= Consignes =
1. Pour chacune des affirmations (a), (b) et (c), indiquez par oui ou par non si l'extrait sur Yédo la confirme, en citant à l'identique les mots qui tranchent. (a) Vers le milieu du jour, en saison chaude, les rues de Yédo se vident. (b) Les rares voyageurs encore dehors avancent en conversant à voix haute. (c) Le peuple se retire chez lui pour prendre le principal repas de la journée.
2. Reprenez l'extrait sur Yédo à la suite de sa dernière phrase et prolongez-le d'un paragraphe, dans le même registre.

= Source =
....
Les classes lettrées de la bourgeoisie.

Vers le milieu du jour, pendant la saison chaude, les rues de Yédo deviennent désertes ; les rives des canaux sont jonchées d’embarcations vides, amarrées sur les grèves que le reflux laisse à découvert. Aucune clameur, aucun bruit ne s’élève du sein de la grande cité. Si l’on distingue encore, çà et là, tantôt un voyageur, tantôt une couple de pèlerins, hâtant le pas pour arriver à leur étape ce midi, on les voit cheminer en silence, la tête baissée et les yeux fatigués de l’éclat de la route. Cependant les rayons du soleil tracent de grandes zones lumineuses et y dessinent les contours des ombres épaisses qui tombent des larges toitures sur les dalles des trottoirs, ou des arbres centenaires sur le gazon des promenades et des bosquets sacrés.

Le peuple des rues et des canaux s’est retiré à l’abri des hôtelleries ou du toit domestique, dans le profond réduit des pièces du rez de-chaussée, pour y consommer le principal repas de la journée et pour s’abandonner ensuite, pendant quelques heures, au sommeil.

En poursuivant notre route de rue en rue, sur les trottoirs abrités, nos regards, à peine interceptés par les châssis entr’ouverts des maisons bourgeoises, plongent
Types de la classe bourgeoise. — Dessin de A. de Neuvile d’après une photographie.
dans les intérieurs des ménages, et y rencontrent des groupes pittoresques d’hommes, de femmes et d’enfants, accroupis autour de leur modeste dîner.
....
= Lignes fournies =
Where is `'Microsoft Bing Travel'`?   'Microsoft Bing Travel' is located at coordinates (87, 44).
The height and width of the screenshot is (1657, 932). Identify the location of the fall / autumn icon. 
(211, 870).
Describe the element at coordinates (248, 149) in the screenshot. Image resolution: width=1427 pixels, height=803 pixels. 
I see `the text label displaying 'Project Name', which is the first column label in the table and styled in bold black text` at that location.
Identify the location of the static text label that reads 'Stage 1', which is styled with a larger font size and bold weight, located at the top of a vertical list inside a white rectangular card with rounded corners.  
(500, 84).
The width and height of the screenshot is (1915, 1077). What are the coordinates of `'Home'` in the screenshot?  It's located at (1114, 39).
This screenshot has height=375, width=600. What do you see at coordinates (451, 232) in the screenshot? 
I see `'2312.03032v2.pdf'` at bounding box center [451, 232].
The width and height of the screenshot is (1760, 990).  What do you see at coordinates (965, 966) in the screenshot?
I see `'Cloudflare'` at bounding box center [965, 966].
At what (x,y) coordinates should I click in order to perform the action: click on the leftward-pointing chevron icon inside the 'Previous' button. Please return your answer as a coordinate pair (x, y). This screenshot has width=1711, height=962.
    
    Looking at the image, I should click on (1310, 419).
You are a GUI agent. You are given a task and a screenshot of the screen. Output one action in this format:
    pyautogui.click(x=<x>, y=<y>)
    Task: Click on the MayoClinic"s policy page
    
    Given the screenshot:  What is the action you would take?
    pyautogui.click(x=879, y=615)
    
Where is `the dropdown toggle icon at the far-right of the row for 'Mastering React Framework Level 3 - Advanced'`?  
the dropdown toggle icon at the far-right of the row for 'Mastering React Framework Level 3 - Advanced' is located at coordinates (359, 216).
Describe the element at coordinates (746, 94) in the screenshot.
....
= Réponses attendues =
1.
(a) Oui : « les rues de Yédo deviennent désertes ».
(b) Non : « on les voit cheminer en silence ».
(c) Oui : « pour y consommer le principal repas de la journée ».

2.
La nappe, faite de paille tressée, est mise sur les nattes du plancher. Au centre s’étale une grande gamelle en bois laqué, contenant le riz, qui forme la base de l’alimentation chez toutes les classes de la société japonaise. La meilleure manière de le cuire consiste à l’enfermer dans un tonnelet de bois très-léger, que l’on plonge dans une chaudière d’eau bouillante. Chaque convive attaque la provision commune, en y prenant d’abord de quoi remplir et couronner en chapiteau une grande tasse de porcelaine, et il mange celte portion de riz en portant la tasse à ses lèvres sans se servir des bâtonnets qui tiennent lieu de fourchette, si ce n’est à la fin, pour préparer les dernières bouchées et aussi pour ajouter à la nourriture céréale quelque morceau de poisson, de crabe ou de volaille, choisi sur les plateaux de laque consacrés à l’étalage des produits du règne animal.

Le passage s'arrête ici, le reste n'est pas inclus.